Because the underlying SPI tranfer typically uses DMA, the buffer passed to the peripheral driver is static. The spi_controller has fixed-size static buffers. It performs a transfer by copying application slice data into/from these buffers. A very long application transfer may be broken into multiple low-level transfers.

If a transfer is smaller than the static buffer, it is simple: spi_controller copies the application slice data into its static transmit buffer and starts the transfer. If the process rescinds the buffer, it doesn't matter, as the capsule has the data. Similarly, the presence of a receive application slice only matters when the transfer completes, and the capsule decides whether to copy what it received out.

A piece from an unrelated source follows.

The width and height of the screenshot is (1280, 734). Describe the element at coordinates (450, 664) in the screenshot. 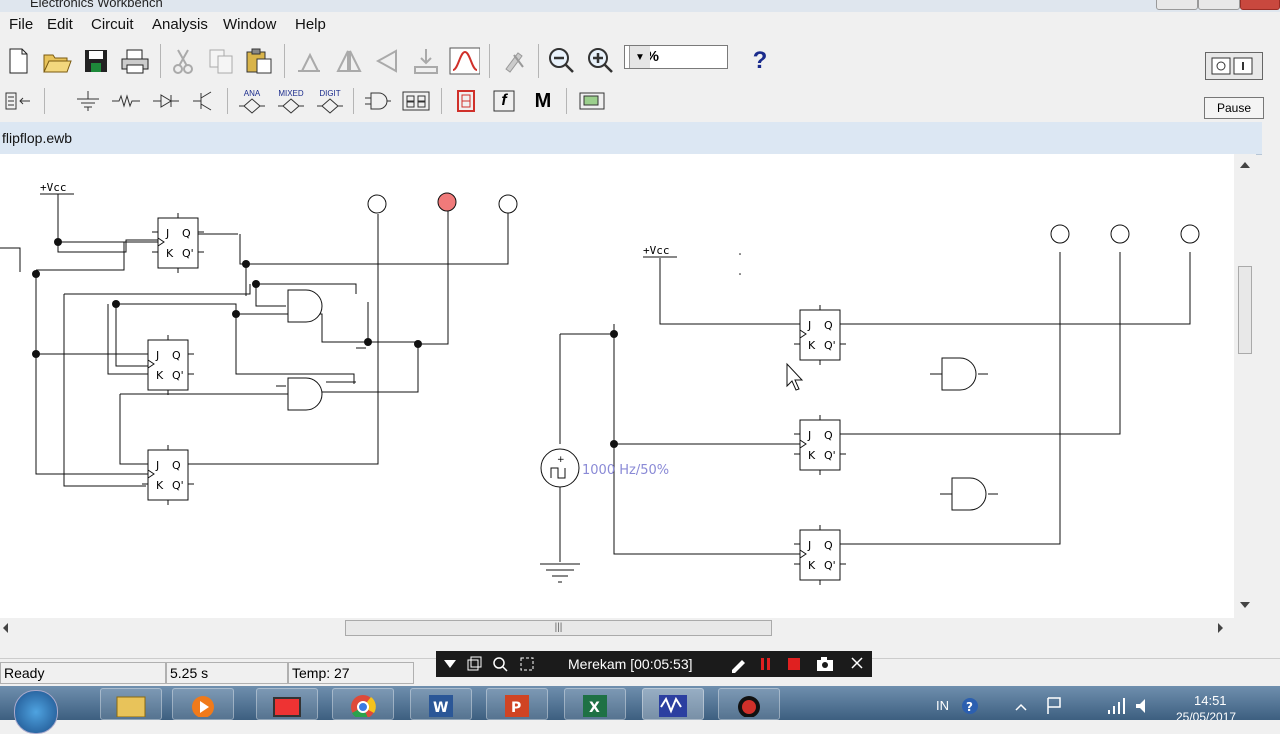

I see `recorder-menu-icon` at that location.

The principal complexity is when the buffers change during a low-level transfer and then the capsule needs to figure out whether to continue with a subsequent low-level transfer or finish the operation. The code needs to be careful to not access past the end of a slice and cause a kernel panic.

The code looks like this:

#![allow(unused)]
fn main() {
// Assumes checks for busy/etc. already done
// Updates app.index to be index + length of op
fn do_next_read_write(&self, app: &mut App) {
    let write_len = self.kernel_write.map_or(0, |kwbuf| {
        let mut start = app.index;
        let tmp_len = app.app_write.map_or(0, |src| {
            let len = cmp::min(app.len - start, self.kernel_len.get());
            let end = cmp::min(start + len, src.len());
            start = cmp::min(start, end);

            for (i, c) in src.as_ref()[start..end].iter().enumerate() {
                kwbuf[i] = *c;
            }
            end - start
        });
        app.index = start + tmp_len;
        tmp_len
    });
    self.spi_master.read_write_bytes(
        self.kernel_write.take().unwrap(),
        self.kernel_read.take(),
        write_len,
    );
}
}

The capsule keeps track of its current write position with app.index. This points to the first byte of untransmitted data. When a transfer starts in response to a system call, the capsule checks that the requested length of the transfer is not longer than the length of the transmit buffer, and also that the receive buffer is either zero or at least as long. The total length of a transfer is stored in app.len.

But if the transmit buffer is swapped during a transfer, it may be shorter than app.index. In the above code, the variable len stores the desired length of the low-level transfer: it's the minimum of data remaining in the transfer and the size of the low-level static buffer. The variable end stores the index of the last byte that can be safely transmitted: it is the minimum of the low-level transfer end (start + len) and the length of the application slice (src.len()). Note that end can be smaller than start if the application slice is shorter than the current write position. To handle this case, start is set to be the minimum of start and end: the transfer will be of length zero.